There is another thought process which needs to be interwoven into the storyline, and that’s the clues which need to be strategically placed, there to be seen, but not explained. Clues and hints seem to come out of the material at different times, so even when I’m writing another chapter, I can go back and add a clue or suggestion to lead the reader in a particular direction. This sounds easier than it is, but the point is not to try to force the issue when you’re laying the groundwork.

That’s what’s on my mind today as I walk through the rainforest, sorting out the story pieces and picking those I like. (From the viewpoint of a writer starting a new project -- this is only how I organize my writing, not written as an expert’s advice, but rather as a layman’s observation.)
April 2010

Monday, January 4, 2010

Ten for 2010

Writing Resolutions:

Establish a writing time, and keep to that schedule as much as possible.

Decide on a word count, number of pages, or chapters that will be the writing project for that day.

Work in a dedicated writing area in your home if possible, or an off-premise location (coffee shop, library, at the park, etc.) Try to eliminate or minimize distractions, or use the time for observation (a good way to obtain material for characterization).

Organize writing area and files of Works in Progress.

Set goals for the projects you want to pursue.
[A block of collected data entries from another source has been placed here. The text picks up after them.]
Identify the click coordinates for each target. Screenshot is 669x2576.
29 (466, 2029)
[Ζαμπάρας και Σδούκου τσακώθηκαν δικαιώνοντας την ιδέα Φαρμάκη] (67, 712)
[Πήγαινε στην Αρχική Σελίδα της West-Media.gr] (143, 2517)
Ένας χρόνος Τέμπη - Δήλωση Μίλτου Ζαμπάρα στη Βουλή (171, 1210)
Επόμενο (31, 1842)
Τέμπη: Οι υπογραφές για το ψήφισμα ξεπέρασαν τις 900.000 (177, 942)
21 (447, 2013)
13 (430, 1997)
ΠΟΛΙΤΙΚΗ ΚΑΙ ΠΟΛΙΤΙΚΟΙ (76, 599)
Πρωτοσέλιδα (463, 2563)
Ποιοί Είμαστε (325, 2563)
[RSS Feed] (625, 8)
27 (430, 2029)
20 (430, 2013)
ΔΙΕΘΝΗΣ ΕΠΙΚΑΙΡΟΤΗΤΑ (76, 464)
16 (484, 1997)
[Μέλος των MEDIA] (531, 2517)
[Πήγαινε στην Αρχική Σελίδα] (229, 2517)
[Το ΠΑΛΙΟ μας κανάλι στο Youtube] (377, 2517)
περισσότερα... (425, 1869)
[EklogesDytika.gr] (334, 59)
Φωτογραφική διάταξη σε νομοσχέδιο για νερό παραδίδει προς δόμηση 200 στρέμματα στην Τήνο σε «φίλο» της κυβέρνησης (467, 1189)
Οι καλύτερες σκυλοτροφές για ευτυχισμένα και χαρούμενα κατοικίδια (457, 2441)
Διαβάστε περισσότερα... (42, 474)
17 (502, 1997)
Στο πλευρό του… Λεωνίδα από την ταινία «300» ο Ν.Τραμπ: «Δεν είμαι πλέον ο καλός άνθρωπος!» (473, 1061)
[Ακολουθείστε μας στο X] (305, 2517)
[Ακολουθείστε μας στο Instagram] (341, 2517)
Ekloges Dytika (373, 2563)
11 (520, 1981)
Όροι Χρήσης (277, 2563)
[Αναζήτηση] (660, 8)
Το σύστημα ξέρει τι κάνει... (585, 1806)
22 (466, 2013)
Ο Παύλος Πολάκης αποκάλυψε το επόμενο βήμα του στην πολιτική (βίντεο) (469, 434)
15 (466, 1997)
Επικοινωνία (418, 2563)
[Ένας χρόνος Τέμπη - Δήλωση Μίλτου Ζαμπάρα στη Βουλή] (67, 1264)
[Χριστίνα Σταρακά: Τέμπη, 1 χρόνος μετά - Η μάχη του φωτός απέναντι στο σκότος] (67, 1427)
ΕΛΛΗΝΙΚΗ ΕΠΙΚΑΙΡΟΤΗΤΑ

Short term goals (e.g., writing two chapters) are a way of ‘chunking’ a larger goal (completing the novel in progress). This makes the task less imposing.

Always take portable writing materials with you for recording ideas when you’re running errands or waiting for appointments.

Use a calendar to record your progress, your submissions, and deadlines (when applicable). Use the submissions trackers available online or do this manually.

Keep blog updated on a regular basis as a form of discipline. Frequency is discretionary. Keep it professional in tone, if the purpose is to further your writing career.

Select a few favourite blogs, or websites that offer value for the time invested, and be very selective in forums, and other discussion areas.

Research literary agents or publications well before submitting work, and only send when the work is ready.